Während für den kleinen Geldbeutel Werkstoffe wie Zink und Messing (in der gehobeneren Ausstattung auch mit Blattgoldauflage) Verwendung fanden, verwendete die Haute Couture bevorzugt Schwer- und Edelmetalle wie Wolfram, Silber und Gold. Ein angekündigter Wohlfühl-Zweiteiler aus der Schmiede Krupp in Quecksilbertechnik hingegen gelangte aufgrund technischer Probleme nie zur Auslieferung.
[bearbeiten] Neuerungen
Die Erfindung des mechanischen dampfkraftgetriebenen Webstuhls bewirkte eine Revolution in der Fertigungstechnik. Durch die PS-starken Webstühle war die Verwendung von Draht als Webgarn nun kein Problem mehr. Die herkömmliche Blechhose nebst Kettenhemdchen, in langwieriger und damit kostenintensiver Handschmiedetechnik erstellt, konnte nun durch schmucke Kleidung aus Feinwebware in Gabardine-Maschendrahtauslegung ersetzt werden. Hierdurch sank das Durchschnittsgewicht eines eleganten Abendanzuges (Grösse 50) von ca. 80 Kilogramm auf knapp unter 50 Kilogramm, ohne dass sich der Herr auch nur im Mindesten weniger gewappnet hätte fühlen brauchen.

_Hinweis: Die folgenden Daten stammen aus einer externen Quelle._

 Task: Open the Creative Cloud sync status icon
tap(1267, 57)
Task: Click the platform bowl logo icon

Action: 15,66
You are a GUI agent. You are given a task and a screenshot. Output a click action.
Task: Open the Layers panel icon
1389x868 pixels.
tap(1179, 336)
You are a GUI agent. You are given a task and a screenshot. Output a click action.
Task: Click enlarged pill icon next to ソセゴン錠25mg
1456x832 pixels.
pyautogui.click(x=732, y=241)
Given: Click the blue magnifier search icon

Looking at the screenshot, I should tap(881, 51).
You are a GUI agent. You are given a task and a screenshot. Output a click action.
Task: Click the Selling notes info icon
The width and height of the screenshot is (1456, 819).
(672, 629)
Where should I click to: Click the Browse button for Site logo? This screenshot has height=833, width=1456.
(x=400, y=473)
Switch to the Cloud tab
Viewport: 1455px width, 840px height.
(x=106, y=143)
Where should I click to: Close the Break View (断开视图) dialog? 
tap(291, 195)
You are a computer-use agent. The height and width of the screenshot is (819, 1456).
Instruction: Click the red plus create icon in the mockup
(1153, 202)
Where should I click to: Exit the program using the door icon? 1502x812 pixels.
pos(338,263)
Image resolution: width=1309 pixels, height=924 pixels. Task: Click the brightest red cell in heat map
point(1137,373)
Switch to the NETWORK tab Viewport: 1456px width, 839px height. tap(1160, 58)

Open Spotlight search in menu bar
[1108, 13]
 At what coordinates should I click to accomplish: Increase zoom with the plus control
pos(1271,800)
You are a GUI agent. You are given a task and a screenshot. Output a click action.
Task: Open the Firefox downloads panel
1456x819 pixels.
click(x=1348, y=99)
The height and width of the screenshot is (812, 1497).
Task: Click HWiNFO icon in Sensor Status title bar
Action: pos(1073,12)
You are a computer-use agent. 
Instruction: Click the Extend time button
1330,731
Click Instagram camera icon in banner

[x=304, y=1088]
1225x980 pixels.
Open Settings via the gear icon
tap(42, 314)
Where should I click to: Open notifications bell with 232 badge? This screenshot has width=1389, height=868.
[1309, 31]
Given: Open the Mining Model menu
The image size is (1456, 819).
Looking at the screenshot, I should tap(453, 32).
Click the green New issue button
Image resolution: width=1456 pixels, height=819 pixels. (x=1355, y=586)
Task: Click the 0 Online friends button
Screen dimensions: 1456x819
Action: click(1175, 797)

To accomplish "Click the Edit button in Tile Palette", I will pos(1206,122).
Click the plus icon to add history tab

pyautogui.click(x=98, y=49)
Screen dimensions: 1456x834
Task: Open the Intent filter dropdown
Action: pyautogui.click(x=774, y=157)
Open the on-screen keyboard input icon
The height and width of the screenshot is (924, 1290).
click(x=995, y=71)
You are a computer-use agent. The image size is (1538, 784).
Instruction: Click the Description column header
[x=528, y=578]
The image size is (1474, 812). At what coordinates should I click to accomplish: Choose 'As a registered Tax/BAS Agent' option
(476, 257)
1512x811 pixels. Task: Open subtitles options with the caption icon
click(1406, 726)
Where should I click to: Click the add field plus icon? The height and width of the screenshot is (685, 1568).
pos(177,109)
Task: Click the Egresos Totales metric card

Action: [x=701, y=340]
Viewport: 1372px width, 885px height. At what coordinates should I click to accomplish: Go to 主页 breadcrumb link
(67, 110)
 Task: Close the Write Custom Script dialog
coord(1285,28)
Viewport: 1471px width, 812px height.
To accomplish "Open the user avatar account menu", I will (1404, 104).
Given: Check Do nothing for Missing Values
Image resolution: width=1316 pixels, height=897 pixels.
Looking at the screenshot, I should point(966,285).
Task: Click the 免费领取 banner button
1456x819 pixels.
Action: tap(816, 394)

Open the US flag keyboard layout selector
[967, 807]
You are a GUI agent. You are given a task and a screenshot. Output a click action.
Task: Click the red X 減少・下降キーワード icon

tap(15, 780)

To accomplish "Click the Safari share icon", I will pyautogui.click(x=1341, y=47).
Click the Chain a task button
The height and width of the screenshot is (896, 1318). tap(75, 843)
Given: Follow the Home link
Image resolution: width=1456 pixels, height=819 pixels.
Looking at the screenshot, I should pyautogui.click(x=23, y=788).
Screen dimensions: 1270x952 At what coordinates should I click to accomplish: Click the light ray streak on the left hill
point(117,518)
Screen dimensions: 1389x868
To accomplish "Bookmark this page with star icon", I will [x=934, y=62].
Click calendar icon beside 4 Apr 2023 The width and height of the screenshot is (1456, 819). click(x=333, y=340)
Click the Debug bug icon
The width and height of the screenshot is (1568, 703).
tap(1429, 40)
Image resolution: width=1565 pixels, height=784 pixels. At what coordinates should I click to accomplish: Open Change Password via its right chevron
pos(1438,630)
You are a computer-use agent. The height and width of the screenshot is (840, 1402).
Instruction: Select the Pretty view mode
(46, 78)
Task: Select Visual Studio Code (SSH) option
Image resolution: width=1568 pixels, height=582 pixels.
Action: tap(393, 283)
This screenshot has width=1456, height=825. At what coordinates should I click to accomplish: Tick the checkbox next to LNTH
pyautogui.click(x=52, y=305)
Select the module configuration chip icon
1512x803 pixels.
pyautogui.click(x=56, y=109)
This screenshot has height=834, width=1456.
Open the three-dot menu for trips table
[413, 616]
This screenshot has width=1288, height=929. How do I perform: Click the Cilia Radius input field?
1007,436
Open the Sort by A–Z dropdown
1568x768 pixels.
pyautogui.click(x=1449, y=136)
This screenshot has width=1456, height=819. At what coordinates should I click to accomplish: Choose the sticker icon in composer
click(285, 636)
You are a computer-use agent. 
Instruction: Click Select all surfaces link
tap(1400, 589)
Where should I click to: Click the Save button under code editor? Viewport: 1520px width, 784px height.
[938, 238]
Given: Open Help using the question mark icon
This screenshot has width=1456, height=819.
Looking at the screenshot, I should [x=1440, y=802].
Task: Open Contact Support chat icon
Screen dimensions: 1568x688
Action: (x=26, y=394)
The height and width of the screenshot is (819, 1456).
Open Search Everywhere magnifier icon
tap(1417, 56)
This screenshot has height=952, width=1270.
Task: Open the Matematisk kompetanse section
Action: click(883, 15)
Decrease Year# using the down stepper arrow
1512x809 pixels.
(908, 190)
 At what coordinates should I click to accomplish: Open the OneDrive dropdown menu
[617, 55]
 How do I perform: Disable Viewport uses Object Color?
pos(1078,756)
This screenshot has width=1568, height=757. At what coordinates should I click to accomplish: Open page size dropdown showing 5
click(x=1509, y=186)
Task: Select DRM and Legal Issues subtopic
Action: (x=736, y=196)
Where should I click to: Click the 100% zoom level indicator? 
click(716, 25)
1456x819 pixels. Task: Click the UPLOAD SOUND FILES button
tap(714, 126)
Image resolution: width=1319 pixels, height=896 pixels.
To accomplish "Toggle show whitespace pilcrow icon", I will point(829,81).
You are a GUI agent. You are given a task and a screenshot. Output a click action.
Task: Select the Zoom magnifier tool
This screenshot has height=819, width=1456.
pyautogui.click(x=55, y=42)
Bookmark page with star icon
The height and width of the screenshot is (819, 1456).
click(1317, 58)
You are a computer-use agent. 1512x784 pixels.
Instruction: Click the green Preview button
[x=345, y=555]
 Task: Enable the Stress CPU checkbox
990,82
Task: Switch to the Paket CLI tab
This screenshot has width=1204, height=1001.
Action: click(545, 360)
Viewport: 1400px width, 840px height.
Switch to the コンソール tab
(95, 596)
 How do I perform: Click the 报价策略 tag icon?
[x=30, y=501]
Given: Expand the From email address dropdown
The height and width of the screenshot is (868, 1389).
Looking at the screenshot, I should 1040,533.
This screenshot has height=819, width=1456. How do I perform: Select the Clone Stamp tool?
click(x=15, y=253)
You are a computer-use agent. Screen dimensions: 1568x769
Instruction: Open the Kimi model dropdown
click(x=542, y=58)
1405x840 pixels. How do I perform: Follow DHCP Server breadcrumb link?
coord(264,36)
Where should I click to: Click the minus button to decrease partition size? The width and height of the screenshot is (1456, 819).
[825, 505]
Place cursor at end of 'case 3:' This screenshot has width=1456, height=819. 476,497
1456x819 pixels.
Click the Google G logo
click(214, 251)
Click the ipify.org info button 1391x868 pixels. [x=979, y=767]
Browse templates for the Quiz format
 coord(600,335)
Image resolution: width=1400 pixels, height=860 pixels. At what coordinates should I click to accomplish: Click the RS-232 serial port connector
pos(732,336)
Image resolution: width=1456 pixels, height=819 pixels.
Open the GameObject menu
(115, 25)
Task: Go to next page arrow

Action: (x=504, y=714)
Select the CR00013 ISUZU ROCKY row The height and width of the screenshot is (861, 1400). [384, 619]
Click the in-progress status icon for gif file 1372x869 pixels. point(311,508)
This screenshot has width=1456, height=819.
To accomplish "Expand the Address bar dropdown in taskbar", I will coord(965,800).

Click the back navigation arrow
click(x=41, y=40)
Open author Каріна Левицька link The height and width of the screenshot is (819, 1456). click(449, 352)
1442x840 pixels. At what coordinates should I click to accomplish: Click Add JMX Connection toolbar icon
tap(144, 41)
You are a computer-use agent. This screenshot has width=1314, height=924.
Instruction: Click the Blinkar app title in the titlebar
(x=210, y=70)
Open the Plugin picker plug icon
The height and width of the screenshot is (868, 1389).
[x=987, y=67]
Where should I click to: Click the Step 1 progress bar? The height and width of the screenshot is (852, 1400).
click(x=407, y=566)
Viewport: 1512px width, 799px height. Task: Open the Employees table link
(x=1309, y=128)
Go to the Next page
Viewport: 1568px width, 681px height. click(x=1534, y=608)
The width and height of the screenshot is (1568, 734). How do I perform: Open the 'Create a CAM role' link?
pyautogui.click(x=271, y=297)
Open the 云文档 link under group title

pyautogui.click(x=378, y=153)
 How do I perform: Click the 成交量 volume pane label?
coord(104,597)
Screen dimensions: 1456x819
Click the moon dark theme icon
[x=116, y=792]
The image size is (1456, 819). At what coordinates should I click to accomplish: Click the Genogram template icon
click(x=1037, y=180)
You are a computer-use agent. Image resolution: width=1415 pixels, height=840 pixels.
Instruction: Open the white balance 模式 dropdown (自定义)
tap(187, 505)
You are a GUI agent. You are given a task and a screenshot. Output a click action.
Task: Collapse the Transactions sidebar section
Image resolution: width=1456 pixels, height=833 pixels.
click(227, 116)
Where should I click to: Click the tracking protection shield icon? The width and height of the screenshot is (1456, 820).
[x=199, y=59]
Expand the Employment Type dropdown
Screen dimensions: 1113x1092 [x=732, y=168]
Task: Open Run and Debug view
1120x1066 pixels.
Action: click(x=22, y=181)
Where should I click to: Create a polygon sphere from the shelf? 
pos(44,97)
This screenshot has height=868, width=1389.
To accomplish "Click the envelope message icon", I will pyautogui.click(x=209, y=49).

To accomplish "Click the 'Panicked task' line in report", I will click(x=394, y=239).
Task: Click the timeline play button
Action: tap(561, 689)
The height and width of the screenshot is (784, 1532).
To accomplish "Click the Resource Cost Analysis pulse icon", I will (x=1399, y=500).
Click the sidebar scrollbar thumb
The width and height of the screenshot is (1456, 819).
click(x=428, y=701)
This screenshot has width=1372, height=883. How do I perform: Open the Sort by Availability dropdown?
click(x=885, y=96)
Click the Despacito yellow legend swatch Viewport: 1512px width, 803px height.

Besonders schmalbrüstige Männer oder auch ältere schwächelnde Herren von Stand profitierten hiervon ungemein und das gesellschaftliche Leben nahm hierauf einen ungeahnten Aufschwung. Tanzvergnügen, nun auch im flotten 2/2-Takt, stellten hohe Ansprüche an die Spielkunst der Orchester und auch die Marschmusik legte kräftig von bislang 8 bpm auf phantastische und kaum für möglich gehaltene 18-20 bpm zu. Dauerte eine übliche Militärparade eines 300 Meter langen Zuges bislang gute 20 Minuten, rauschte eine drahtstoffuniformierte Einheit gleicher Länge nun in sagenhaften 12 Minuten an der Ehrentribüne vorbei.
Nachteilig wirkten sich jedoch vor allem zwei Tatsachen aus. Zum Ersten führte die doch relativ üppige Maschengrösse der Eisenstrickware zu Durchzug, verbunden mit chronischen Krankheiten wie Blasen-Darm-Katarrhen, Hexenschüssen und weiteren Inkommoditäten. Zum Zweiten wurden, insbesondere zu Sommerzeiten, wo der luftige Strickharnisch eigentlich seine Vorteile hätte ausspielen sollen, regelmässig etliche Kämpen das Opfer tödlicher Blitzschläge, wohingegen der Rest nach erfrischenden Sommergewittern doch arg mit Rost zu kämpfen hatte. Weiterer Fortschritt tat also durchaus Not.